II. Chief Inspector to present
III. DM: UPDATE ON OTHER SERVICES OF THE DEPARTMENT OF EMPLOYMENT AND LABOUR
One of our major tasks as the Department of Employment and Labour during the lockdown has been to repurpose the UIF (Unemployment Insurance Fund) to facilitate the flow of benefit payments to mitigate the effects of lay-offs. The introduction of the COVID-19 TERS Benefit Scheme and the attendant massive increase in claims required that we completely redesign the architecture and supporting systems of the UIF claims process:
• Shifting from individual walk-in claims to mass distribution hubs through online applications supported by the Call Centre for enquiries;
• this required engagement with the social partners – labour and businesses – at Nedlac – and signing Memoranda of Agreements with all the employers and bargaining councils.
This meant initial delays – which are still reflected in sectors of the media, even today – but I can now report the following progress:
• Bulk disbursements of COVID19 TERS benefits of R5.3 billion through bargaining councils and employers – reaching 98 thousand employers and 1.1 million workers.
• A further R2.4 billion in COVID-19 TERS benefits has been cleared for payment on Monday morning to 29 thousand employers.
• There are still a number of outstanding claims which are still to be processed – from 74 thousand employers, representing 481 thousand workers and
an amount of R1.9 billion in benefits. SARS has already validated 87% of these claims and these shall be paid next week.
• Let me emphasise: it would not have been possible to shift to a system of mass distribution hubs without the active support of business.
• Ordinary UIF claims have continued uninterrupted during the lockdown – with some R 1 billion disbursed to 65 thousand claimants.
• Remember, also, that each recipient is probably supporting a family and dependents – greatly multiplying the reach of UIF benefits.
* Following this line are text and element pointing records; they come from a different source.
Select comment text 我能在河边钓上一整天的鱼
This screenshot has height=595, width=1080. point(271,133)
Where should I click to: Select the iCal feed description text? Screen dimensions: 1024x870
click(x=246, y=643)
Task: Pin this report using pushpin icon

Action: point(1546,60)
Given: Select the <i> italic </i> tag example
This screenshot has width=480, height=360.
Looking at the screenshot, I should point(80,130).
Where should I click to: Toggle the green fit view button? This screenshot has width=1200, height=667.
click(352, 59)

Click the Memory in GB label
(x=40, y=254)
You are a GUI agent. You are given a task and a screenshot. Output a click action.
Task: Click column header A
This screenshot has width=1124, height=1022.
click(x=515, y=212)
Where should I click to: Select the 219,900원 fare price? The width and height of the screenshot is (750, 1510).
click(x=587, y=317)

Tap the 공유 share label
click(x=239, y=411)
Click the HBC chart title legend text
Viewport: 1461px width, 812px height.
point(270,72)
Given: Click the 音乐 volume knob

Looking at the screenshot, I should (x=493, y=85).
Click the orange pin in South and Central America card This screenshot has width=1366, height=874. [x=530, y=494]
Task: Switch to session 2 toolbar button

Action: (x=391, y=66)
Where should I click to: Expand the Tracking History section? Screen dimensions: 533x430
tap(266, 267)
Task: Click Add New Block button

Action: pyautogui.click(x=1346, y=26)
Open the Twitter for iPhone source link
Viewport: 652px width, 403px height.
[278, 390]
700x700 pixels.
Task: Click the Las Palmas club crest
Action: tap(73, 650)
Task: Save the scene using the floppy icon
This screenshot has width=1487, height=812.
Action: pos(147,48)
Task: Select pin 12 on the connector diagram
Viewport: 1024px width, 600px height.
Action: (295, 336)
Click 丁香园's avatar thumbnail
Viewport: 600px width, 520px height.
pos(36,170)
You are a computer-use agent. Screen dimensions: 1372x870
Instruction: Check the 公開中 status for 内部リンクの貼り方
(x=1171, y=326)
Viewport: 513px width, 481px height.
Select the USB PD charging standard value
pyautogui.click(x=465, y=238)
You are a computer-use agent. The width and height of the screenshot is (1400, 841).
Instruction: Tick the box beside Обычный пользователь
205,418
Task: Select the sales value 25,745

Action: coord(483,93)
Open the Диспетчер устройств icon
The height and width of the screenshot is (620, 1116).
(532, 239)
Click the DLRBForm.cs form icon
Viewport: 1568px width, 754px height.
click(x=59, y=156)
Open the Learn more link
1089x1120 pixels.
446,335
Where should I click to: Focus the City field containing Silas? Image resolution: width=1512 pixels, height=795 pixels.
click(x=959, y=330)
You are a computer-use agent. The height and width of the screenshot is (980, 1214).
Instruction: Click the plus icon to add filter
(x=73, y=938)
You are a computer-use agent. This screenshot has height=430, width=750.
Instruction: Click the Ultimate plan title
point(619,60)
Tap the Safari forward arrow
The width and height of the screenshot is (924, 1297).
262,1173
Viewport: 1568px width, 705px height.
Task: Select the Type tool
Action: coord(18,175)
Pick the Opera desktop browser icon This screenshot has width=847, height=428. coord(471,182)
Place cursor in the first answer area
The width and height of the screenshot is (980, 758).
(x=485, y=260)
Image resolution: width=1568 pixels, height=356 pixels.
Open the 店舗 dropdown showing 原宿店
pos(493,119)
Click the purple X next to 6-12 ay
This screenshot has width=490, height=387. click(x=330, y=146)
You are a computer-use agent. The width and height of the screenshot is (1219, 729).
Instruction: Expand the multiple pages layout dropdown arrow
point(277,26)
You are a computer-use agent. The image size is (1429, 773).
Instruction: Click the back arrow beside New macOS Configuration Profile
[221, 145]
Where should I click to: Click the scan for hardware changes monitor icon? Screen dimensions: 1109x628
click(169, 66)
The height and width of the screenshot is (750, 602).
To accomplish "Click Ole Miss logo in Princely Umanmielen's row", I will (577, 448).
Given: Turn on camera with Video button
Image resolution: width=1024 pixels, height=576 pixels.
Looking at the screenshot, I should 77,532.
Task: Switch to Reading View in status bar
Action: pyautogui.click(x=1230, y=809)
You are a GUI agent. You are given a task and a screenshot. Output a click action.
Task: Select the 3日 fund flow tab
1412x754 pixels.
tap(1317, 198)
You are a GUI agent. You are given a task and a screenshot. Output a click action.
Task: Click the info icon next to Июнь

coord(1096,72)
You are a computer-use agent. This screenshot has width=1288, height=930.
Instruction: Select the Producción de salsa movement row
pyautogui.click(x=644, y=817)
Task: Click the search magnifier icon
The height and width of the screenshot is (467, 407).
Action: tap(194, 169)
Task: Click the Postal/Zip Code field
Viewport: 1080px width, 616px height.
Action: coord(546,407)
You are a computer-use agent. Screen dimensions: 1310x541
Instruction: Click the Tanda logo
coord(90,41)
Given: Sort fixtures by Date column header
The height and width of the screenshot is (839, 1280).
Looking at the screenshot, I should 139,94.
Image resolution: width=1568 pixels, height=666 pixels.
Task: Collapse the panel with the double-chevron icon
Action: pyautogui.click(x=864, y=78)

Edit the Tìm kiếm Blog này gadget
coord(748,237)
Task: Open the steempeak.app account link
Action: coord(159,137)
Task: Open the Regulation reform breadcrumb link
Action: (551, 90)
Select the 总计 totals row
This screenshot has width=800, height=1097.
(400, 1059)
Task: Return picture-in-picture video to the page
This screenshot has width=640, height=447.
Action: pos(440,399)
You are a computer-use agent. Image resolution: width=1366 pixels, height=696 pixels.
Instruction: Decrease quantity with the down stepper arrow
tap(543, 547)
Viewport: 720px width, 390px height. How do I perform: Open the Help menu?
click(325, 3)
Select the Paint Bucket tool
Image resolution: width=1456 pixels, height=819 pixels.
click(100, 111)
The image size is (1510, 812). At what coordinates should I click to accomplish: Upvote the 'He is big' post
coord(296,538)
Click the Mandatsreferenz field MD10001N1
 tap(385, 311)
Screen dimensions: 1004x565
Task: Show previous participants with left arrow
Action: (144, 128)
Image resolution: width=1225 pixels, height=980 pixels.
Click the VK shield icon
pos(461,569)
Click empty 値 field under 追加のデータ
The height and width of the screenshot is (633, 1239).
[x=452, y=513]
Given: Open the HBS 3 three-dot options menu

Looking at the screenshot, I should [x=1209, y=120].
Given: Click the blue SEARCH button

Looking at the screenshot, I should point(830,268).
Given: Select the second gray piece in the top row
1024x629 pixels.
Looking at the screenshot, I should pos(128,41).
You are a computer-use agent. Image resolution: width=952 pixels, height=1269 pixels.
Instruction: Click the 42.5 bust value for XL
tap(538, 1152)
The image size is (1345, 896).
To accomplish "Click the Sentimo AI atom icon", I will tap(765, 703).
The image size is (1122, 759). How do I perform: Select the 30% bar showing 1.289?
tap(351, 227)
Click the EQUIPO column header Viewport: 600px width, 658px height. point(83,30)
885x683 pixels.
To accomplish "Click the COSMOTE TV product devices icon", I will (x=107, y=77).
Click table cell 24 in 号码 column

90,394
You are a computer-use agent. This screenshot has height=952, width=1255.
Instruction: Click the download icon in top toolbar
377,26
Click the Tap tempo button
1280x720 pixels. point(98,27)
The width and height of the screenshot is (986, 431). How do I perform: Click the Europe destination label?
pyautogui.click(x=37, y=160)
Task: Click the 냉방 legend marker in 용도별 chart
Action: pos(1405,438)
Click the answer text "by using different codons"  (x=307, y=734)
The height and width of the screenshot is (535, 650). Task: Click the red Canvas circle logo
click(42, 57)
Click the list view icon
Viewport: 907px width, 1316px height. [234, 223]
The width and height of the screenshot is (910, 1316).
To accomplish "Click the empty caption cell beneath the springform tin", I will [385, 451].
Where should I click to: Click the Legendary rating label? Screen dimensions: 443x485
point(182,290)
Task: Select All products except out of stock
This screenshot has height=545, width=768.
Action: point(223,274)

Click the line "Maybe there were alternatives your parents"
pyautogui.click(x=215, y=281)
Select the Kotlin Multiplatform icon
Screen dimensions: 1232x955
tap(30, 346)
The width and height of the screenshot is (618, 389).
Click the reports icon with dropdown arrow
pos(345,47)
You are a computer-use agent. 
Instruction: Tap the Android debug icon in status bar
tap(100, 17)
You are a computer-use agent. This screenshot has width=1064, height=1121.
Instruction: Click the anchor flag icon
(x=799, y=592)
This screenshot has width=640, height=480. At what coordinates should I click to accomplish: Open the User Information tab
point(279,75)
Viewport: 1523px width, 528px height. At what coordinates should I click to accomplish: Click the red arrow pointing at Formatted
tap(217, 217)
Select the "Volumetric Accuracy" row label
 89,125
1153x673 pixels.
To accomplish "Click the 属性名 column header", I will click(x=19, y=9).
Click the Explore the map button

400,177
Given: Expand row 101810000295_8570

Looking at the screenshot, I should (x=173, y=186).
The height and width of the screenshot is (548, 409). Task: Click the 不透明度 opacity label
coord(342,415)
• To give assurance that, despite these large disbursements, the Fund is able to meet its obligations, some R13.8 billion of investments has been freed up to strengthen the liquidity of the Fund.
• In addition to the systems assistance we have already received from SARS and the private sector, the company – Interfile – has offered to run the UIF SMS service at no cost. This is an important part of our service particularly to those working in isolated environments – such as domestic and farm labour.
• Challenges remain, particularly where employers are not assisting their employees to claim.
• In response to the declaration of a pandemic, the CF has established its Crisis Management Committee and developed a COVID-19 Response Plan to focus on COID Services (Compensation for Occupational Injuries and Diseases), Medical Benefits, Rehabilitation and Account Payable.
• Dedicated National and Provincial Response Teams have been established, comprising medical professionals and claim processors, to manage COVID-19 claims.
• Like the UIF, the Compensation Fund has opted for online applications, backed by a Call Centre, for the protection of claimants and staff, and to streamline processing and payment.
• Few claims have been registered as yet. This will change as COVID-19 contracted in the workplace will be compensated as an occupational disease.